Patients over the age of 50 years old who have been diagnosed with pancreatic cancer have a poorer rate of survival compared to younger patients. This means that pancreatic cancer is a disease associated with aging. The most common type of pancreatic cancer is pancreatic ductal adenocarcinoma (PDAC) and it is frequently diagnosed in its later stages. PDAC is often refractive to chemotherapies and develops resistance to inhibitors and other drugs. Therefore, there is a critical need for researchers to discover novel strategies to overcome drug resistance in PDAC cells.
One potential strategy is to focus on a key gene known for its involvement in many cell processes, including drug resistance and metabolism: TP53. The TP53 gene is often mutated or deleted in cancer cells, which can lead to drug resistance and cancer metastasis. In PDACS, this tumor suppressor gene has been shown to be mutated in 50–75% of patients.
“Many genes have been implicated in PDAC including KRAS, TP53, CDKN2A, SMAD4 and PDGFβR [3, 8, 9, 18–22].”
In a new study, researchers—from Brody School of Medicine at East Carolina University, Università di Bologna, University of Parma, and University of Wroclaw—further elucidated TP53’s role in drug resistance in PDAC cells. On April 27, 2022, their research paper was published in Aging (Aging-US) on the cover of Volume 14, Issue 8, and entitled, “Wild type and gain of function mutant TP53 can regulate the sensitivity of pancreatic cancer cells to chemotherapeutic drugs, EGFR/Ras/Raf/MEK, and PI3K/mTORC1/GSK-3 pathway inhibitors, nutraceuticals and alter metabolic properties.”

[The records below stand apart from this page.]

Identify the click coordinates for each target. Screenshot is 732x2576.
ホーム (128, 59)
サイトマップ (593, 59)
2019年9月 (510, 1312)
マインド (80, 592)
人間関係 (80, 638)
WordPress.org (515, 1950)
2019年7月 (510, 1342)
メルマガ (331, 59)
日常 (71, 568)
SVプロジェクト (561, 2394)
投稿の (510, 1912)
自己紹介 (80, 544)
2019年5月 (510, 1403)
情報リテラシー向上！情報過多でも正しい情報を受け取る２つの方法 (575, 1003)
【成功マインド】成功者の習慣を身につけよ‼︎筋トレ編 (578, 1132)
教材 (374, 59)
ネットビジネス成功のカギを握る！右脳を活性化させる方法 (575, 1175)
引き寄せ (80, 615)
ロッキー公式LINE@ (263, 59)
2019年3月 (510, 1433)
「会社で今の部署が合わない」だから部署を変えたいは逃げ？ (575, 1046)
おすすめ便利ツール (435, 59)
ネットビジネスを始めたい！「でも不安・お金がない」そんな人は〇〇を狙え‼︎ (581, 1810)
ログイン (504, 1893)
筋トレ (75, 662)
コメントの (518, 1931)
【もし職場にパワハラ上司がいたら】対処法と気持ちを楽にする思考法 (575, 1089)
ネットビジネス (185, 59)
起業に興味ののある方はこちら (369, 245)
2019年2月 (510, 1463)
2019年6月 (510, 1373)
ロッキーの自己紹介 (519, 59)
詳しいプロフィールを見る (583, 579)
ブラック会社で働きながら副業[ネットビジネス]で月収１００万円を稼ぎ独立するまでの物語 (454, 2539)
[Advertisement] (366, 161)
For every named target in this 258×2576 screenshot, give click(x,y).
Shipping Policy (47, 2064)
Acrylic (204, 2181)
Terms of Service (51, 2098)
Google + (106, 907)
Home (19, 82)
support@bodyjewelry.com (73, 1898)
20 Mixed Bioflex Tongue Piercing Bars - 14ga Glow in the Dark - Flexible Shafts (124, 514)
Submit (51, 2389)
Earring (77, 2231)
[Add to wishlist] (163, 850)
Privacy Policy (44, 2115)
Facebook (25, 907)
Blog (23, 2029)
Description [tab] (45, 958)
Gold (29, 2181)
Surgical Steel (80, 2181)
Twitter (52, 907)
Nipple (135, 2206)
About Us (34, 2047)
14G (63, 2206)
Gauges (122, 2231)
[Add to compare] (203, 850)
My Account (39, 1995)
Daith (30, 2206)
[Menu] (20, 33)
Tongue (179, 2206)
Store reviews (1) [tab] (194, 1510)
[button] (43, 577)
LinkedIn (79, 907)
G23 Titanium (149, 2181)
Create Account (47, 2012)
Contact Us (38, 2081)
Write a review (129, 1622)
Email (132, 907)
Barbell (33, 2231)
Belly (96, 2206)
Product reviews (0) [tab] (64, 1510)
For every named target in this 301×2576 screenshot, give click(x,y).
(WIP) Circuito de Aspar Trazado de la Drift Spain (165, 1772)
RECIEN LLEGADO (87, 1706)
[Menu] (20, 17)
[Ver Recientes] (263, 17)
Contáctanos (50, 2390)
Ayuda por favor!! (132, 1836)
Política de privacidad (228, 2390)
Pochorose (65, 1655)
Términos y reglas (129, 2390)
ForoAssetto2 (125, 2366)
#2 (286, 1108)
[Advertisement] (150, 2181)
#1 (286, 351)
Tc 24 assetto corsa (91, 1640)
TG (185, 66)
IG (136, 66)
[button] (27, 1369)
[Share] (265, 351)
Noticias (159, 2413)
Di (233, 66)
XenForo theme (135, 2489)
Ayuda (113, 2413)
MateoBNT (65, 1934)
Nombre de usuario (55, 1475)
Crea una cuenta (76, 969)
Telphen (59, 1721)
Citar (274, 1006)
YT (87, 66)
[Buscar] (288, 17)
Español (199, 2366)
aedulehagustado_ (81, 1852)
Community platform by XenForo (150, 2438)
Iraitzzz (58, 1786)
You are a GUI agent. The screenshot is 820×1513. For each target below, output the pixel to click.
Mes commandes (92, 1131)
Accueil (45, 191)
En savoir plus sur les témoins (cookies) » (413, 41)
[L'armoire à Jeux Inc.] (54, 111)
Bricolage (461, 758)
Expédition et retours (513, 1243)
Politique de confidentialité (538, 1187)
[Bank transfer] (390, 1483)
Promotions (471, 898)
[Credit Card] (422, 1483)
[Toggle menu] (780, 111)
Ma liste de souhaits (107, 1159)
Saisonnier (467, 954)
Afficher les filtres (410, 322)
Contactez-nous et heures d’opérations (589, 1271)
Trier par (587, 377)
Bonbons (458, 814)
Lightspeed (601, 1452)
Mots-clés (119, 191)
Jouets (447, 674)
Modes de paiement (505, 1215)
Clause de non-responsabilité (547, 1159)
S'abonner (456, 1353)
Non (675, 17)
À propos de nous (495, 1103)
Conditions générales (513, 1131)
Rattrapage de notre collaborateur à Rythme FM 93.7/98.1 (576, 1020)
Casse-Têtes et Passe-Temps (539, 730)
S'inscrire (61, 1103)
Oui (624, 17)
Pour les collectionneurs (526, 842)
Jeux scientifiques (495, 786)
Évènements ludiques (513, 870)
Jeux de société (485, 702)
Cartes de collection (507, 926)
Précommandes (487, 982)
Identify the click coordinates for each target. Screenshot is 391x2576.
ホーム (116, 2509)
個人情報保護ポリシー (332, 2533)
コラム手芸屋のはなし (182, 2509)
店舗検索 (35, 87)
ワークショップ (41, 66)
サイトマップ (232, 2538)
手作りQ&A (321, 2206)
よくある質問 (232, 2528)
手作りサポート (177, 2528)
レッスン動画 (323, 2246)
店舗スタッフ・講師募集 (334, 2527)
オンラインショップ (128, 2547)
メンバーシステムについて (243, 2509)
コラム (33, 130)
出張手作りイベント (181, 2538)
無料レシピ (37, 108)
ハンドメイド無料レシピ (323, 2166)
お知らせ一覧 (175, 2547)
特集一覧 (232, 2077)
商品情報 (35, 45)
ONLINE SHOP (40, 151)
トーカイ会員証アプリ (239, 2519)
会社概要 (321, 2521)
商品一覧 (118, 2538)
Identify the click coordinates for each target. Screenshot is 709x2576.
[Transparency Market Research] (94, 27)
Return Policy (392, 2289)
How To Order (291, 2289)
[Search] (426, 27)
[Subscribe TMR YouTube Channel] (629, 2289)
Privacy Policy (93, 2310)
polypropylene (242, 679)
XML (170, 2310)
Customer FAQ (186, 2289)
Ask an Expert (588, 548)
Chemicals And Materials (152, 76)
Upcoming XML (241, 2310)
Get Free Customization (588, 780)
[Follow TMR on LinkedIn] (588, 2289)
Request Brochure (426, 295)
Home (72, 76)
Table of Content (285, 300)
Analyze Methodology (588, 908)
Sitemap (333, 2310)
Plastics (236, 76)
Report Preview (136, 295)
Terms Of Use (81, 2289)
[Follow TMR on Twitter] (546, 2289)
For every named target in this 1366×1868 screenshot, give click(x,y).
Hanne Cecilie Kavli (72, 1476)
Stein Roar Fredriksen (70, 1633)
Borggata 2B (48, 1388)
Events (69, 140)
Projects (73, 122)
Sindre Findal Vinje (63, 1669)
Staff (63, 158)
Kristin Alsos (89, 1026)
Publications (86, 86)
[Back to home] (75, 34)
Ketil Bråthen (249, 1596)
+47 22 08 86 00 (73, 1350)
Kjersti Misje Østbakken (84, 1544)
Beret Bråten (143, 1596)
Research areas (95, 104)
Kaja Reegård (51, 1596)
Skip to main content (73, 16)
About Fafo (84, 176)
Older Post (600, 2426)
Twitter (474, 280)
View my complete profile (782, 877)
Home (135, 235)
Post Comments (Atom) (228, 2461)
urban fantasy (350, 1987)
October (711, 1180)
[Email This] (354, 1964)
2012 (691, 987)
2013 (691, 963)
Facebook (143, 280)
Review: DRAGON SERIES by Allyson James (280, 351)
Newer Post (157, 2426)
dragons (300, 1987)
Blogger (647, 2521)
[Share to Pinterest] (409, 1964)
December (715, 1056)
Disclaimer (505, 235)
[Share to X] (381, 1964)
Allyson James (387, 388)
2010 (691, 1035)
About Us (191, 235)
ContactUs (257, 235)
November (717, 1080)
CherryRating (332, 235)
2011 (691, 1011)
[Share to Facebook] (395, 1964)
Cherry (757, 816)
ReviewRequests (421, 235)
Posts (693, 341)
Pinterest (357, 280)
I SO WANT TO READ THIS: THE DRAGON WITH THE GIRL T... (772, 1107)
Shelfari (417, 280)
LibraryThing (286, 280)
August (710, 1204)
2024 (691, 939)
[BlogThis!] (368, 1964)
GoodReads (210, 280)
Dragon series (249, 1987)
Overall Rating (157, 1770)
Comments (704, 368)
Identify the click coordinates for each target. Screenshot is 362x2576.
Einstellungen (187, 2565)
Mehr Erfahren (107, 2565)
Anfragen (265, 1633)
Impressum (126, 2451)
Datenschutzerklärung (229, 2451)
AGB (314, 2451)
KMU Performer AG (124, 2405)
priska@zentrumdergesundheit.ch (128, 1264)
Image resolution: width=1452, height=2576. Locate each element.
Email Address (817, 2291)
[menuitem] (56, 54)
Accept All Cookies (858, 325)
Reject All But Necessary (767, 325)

In these in vitro studies, the researchers cultured two different PDAC cell lines. One cell line had a gain of function (GOF) TP53 mutation (MIA-PaCa-2) and the other had a loss of TP53 (PANC-28). Both PDAC cell lines also have activating mutations in the KRAS gene. Next, the team introduced either wild-type TP53 (WT-TP53) or a control vector into both PDAC cell lines. Effects from this experiment were analyzed using 26 clinically approved agents.
The chemotherapeutic drugs included: Docetaxel, 5-fluorouracil (5-FU), gemcitabine, Aclacinomycin, Doxorubicin, and Cisplatin. The signal transduction inhibitors included: ARS-1620, PD0325901, LY294002, Pifithrin-μ, 6-bromoindirubin-30-oxime (BIO), SB415286, CHIR99021, Rapamycin, AG1498, Gilteritinib, Sorafenib, OTX008, Tiplaxtinin, Verapamil, and Vismodegib. The natural products included: Cyclopamine, Parthenolide2, Isoliquiritin2, Genistein2, and Daidzein2. The researchers also illustrated the effects of WT-TP53 and mutant TP53 on PDAC cell metabolism with metformin and rapamycin.
“An overview of the effects of WT and mutant TP53 on metabolic properties, together with the effects of metformin and rapamycin, and drugs used to inhibit pancreatic cancer growth, is presented in Figure 16.”
The researchers found that, in the presence of chemotherapeutic drugs, PDAC clonogenicity was decreased by the restoration of WT-TP53. Overall, the restoration of WT-TP53 in PDAC cells increased sensitivity/decreased resistance to various chemotherapeutic drugs, inhibitors and natural products. WT-TP53 also influenced PDAC cell metabolic properties, including their metabolism. The authors also noted that the activity of mTORC1 (target of rapamycin), which is important in cellular growth and metabolism, can be affected by mutant TP53. They found that GOF mutated TP53 may render PDAC cells more resistant to rapamycin.
“Rapamycin and metformin can interfere with some of the important pathways in the mitochondria, some of which are regulated by TP53 [96–98].”
Overall, these results suggest that WT-TP53 can play a key role in PDAC cell sensitivity to multiple drugs used to treat pancreatic cancer. Further studies are needed to better understand the mechanisms underlying the effects of TP53 on drug resistance and metabolism in PDAC cells, as well as its clinical implications.
“Regardless of which of the above processes contributes more to the reduction of mitochondrial metabolism in comparison with the same cells that only express GOF TP53, together the observed changes suggest restoration of WT-TP3 activity confers increased sensitization to various drugs and therapeutic molecules, natural products as well as nutraceuticals.”